◆ TASK STATEMENT ◆
Once the line containing "Click the Factura" is found, retype it and each line after it through the last entry below, word for word, and nothing else.

---

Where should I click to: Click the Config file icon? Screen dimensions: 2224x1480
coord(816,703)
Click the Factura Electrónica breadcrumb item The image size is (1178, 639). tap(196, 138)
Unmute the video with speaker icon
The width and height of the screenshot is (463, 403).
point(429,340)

---

◆ SOLUTION ◆
Click the Factura Electrónica breadcrumb item The image size is (1178, 639). tap(196, 138)
Unmute the video with speaker icon
The width and height of the screenshot is (463, 403).
point(429,340)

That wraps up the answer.